## Problem requirements
Below are records; the lines starting at the one with "How do I perform: Click" and ending at the one with "Go to previous" must be reproduced exactly, both included. Pictures must not appear.

## Given data
········

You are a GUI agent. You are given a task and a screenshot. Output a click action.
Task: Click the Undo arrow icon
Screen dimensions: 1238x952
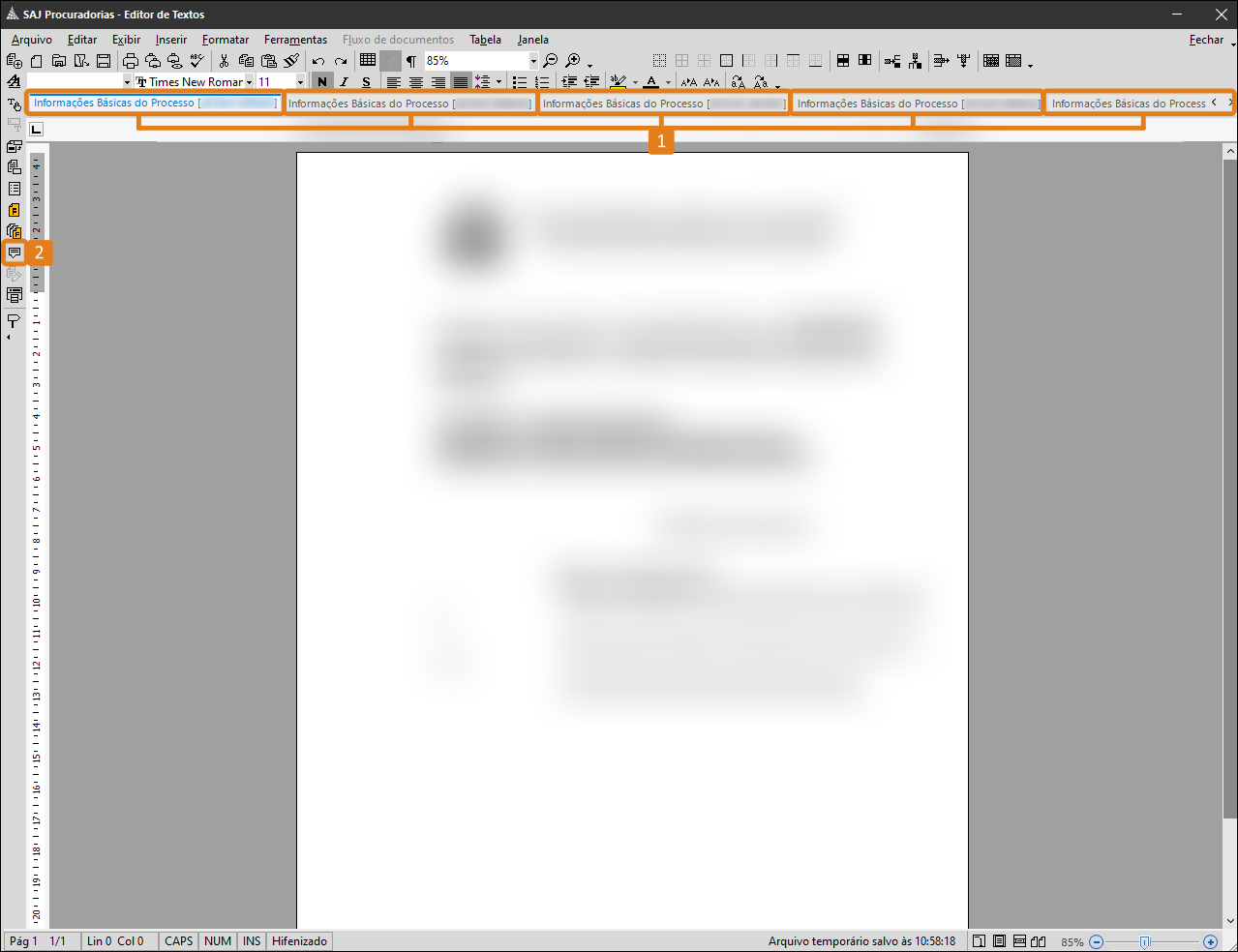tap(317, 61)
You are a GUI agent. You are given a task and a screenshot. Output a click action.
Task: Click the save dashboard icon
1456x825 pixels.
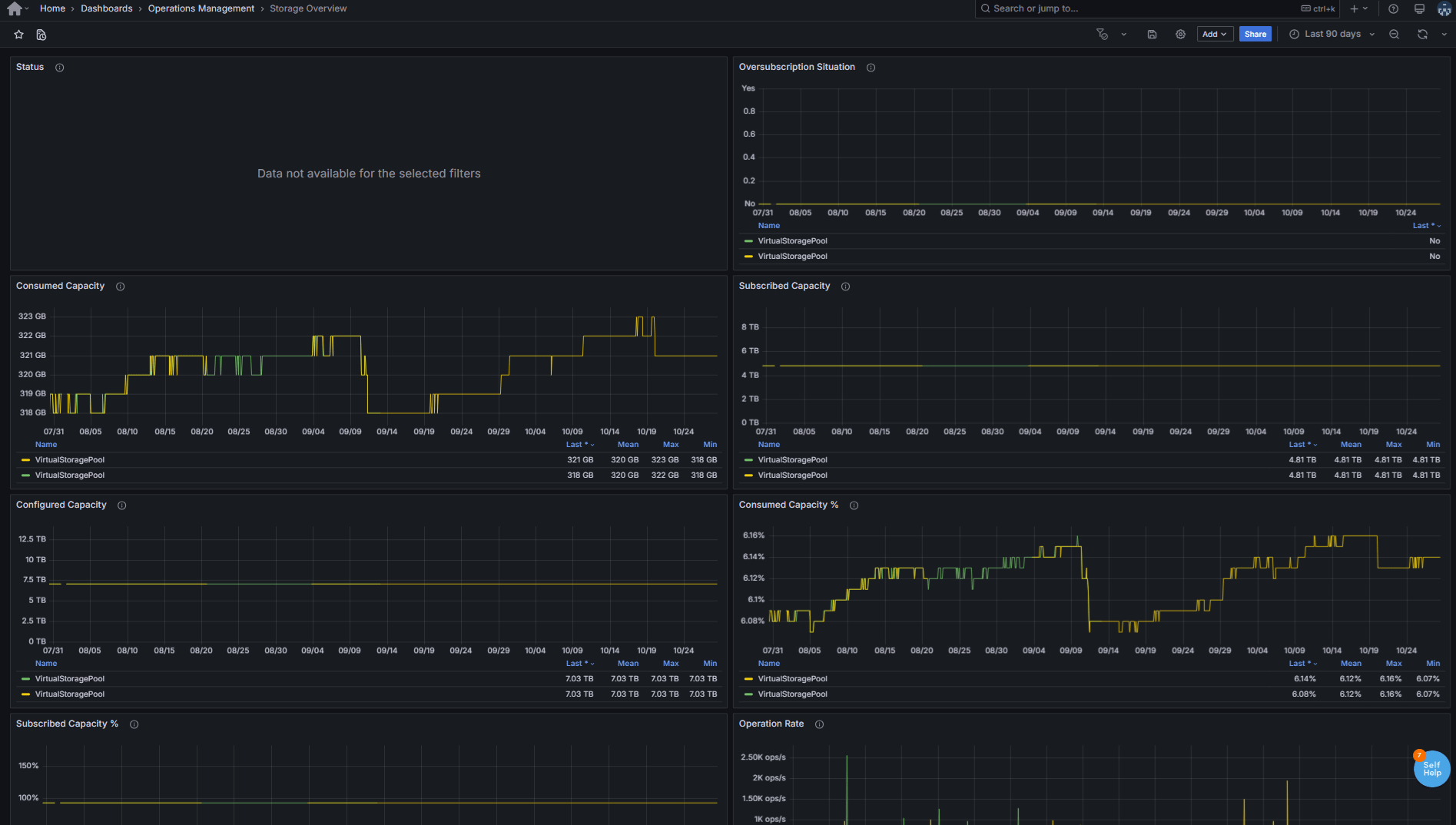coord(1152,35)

········

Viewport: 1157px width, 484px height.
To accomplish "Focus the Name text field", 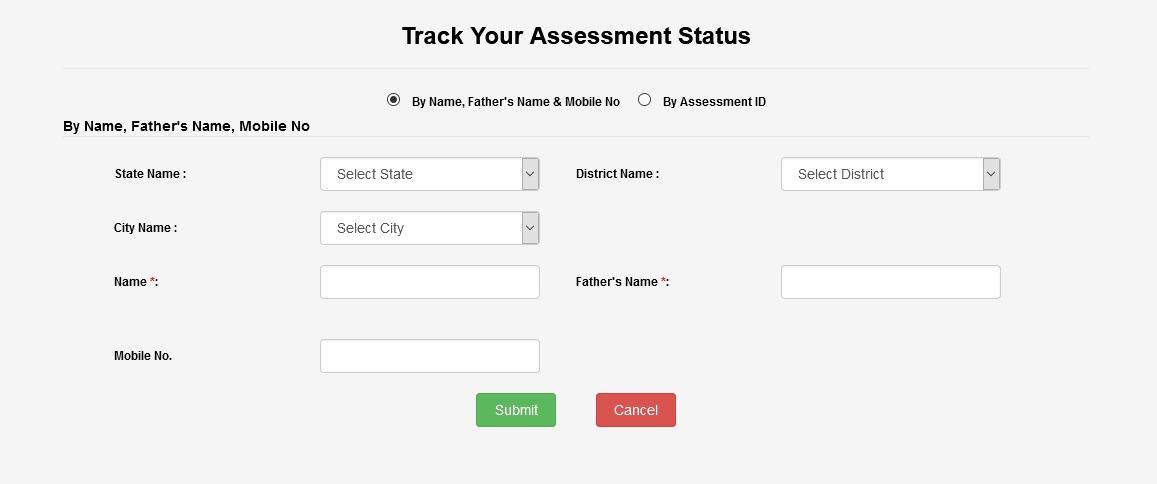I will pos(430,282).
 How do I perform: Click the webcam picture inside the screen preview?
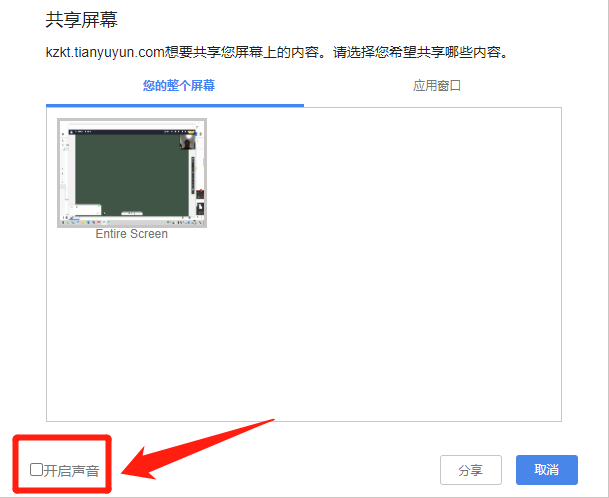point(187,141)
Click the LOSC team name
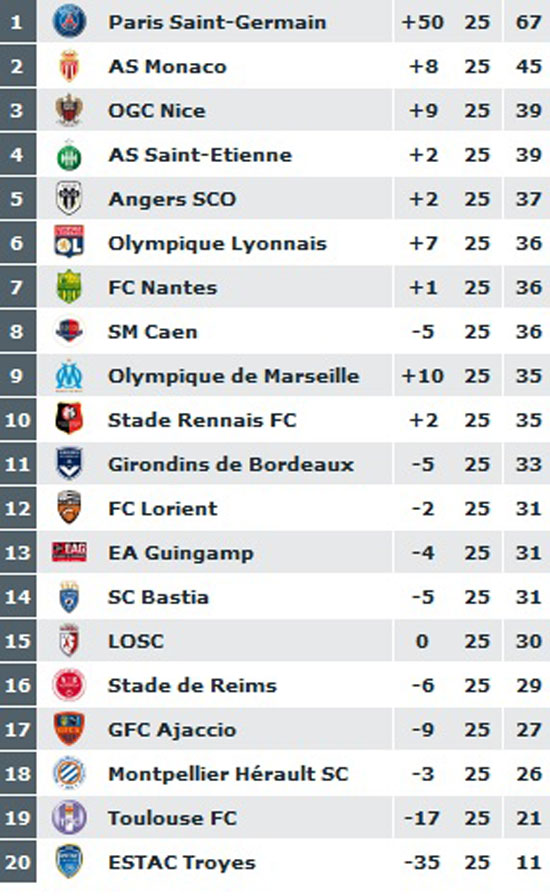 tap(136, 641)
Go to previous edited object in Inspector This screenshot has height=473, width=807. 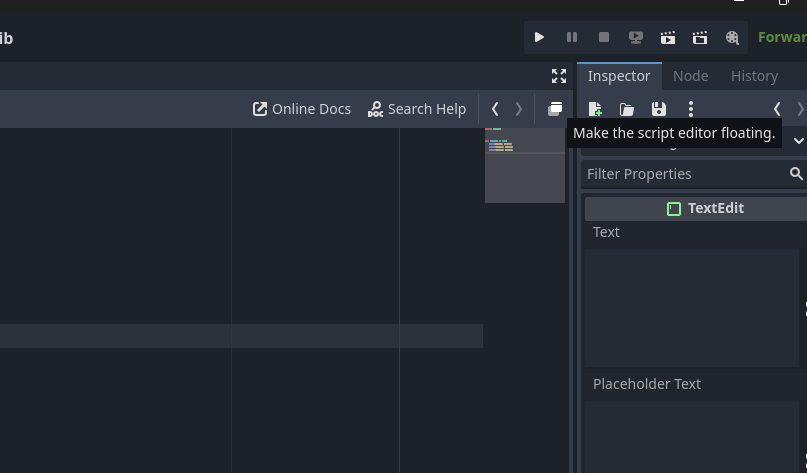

········

## Problem solution
 How do I perform: Click the webcam picture inside the screen preview?
point(187,141)
Click the LOSC team name
 tap(136, 641)
Go to previous edited object in Inspector This screenshot has height=473, width=807. 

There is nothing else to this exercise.